Tegenover het Centraal Station, waar het Damrak de valse kaken wijd openspert, kun je de resten van het Victoriahotel vinden. Bijna één uur ‘s middags, het tijdstip waarop Hemingway en Bukowski meer dan een half dozijn «straight up» binnen hadden, maar hier is de bar nog potdicht.

Ik heb de eerste zoute vis van die dag al lekker vochtig achter de kachel liggen, maar iets blijft er knagen. Het was een goede haring. Door nette haringman met gepast gebrek aan mimiek schoongemaakt. Voorgezet op nieuw karton, met scherp prikkertje en spierwit servet. Vlekkeloos. Waarbij ook nog de gratis bijbehorende Corenwijn. Drie maal kouder dan de neus van de vage terrier, patrouillerend aan de zuidzijde van het magisch vlak waarop de kraam zo voorbeeldig gelegen is. Aan de noordkant is een struise baksteenkerk te zien. Links en rechts doen er niet toe.

Elk voorjaar knaagt het weer. Alleen met nog meer haring is het mogelijk de herinnering aan de in vroeger dagen bij Hannes Meinkema thuis gedronken door eigen lichaams kracht uitgeperste (iets te zoete) vlierbeslimonade weg te krijgen.

In plaats van het gezonde hedonistische duister doe ik de door schrale junizon uitgebeten serre eer aan. Waar West-Bevelandse zombies en heksen uit Oost-Dakota elkaar te krachtig en gedeeltelijk draadloos toespreken. Aan de straat zijde de normale ensoreske parade. Hier en daar een verademing brengende lege plek.

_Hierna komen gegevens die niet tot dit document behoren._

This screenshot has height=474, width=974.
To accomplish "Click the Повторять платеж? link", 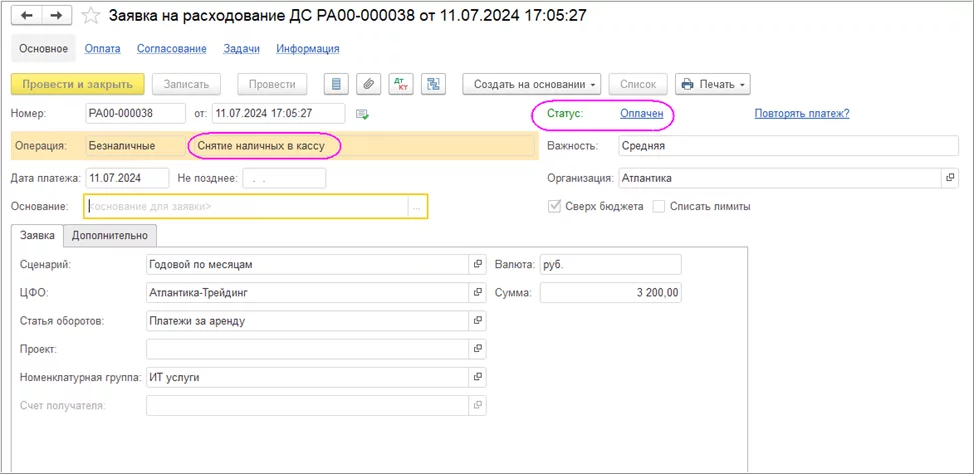I will click(x=802, y=113).
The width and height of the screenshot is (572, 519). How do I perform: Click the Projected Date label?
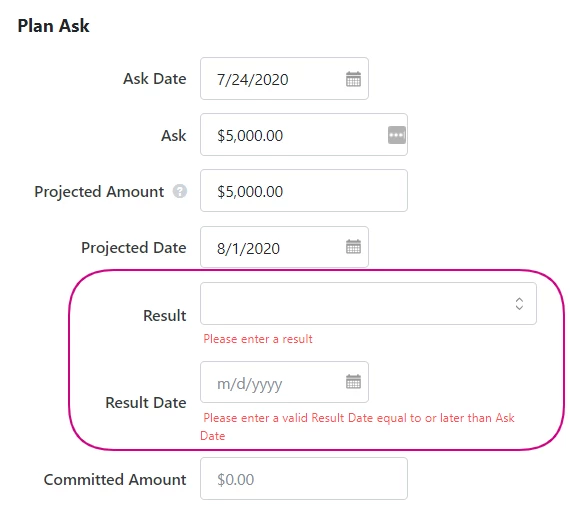pyautogui.click(x=134, y=248)
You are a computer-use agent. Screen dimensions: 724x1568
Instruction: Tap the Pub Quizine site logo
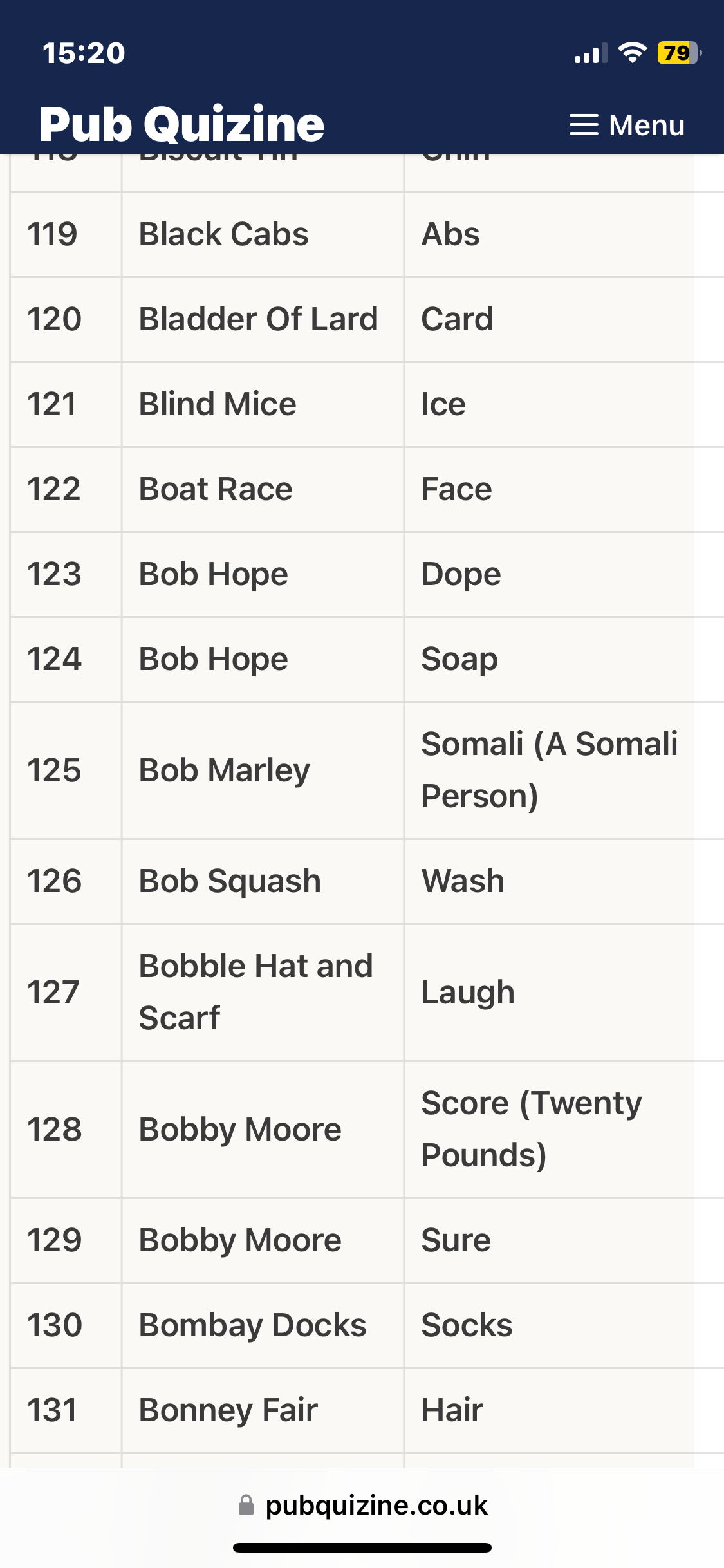[x=182, y=124]
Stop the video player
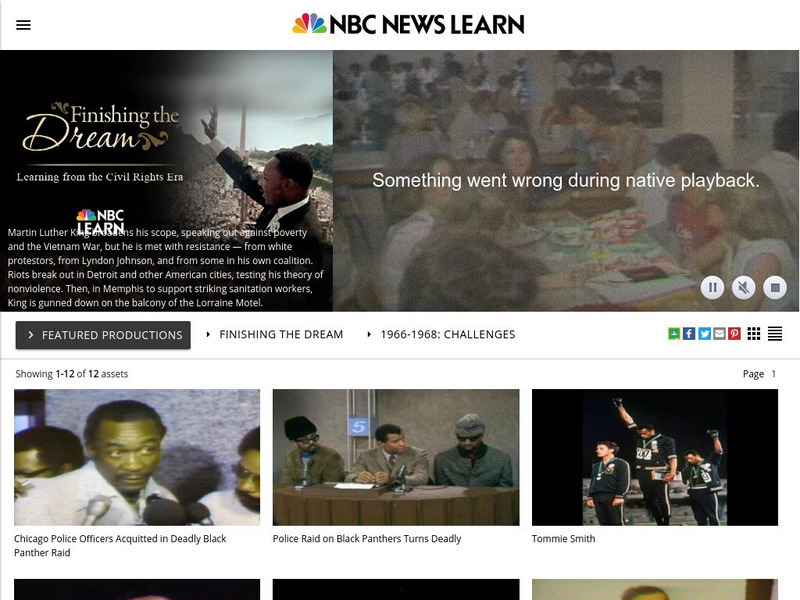Viewport: 800px width, 600px height. 774,288

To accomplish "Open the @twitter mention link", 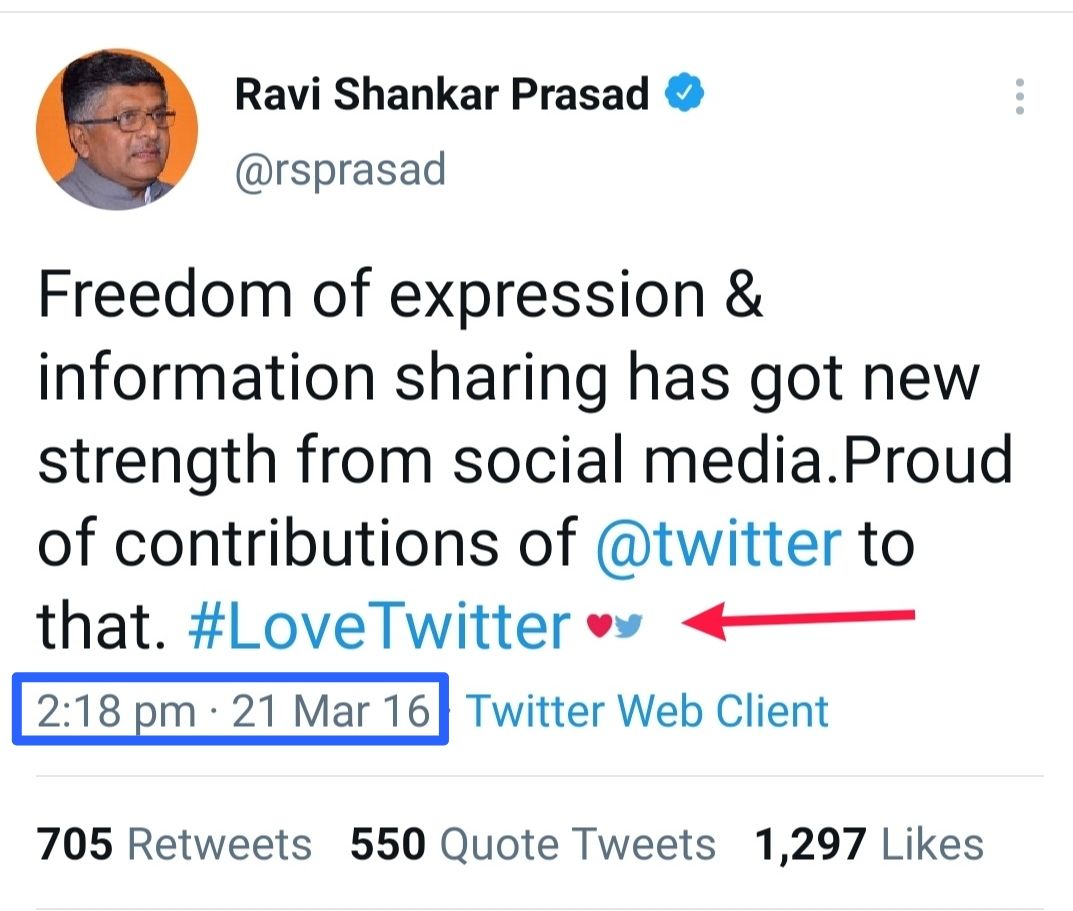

Gearriveerde haring heeft het om niets een beetje warm gekregen en doet vooral dankzij een broekje van bladsla Victoriaans aan. Dat hij niet naar haring smaakt is zijn schuld niet. Kruikje Corenwijn op lichaams temperatuur valt niet open te krijgen. Servet? Haring overwonnen hebbende zie ik neer. Vanaf de haringpiramide. Want, voor elke haring die uitverkoren is mijn tanden te passeren hebben 999.999 soortgenoten eerder het leven gelaten. Als ei, larve of haringkindje ten behoeve van het menu van andere zeewezens.

Hoe is het inmiddels met Hannes?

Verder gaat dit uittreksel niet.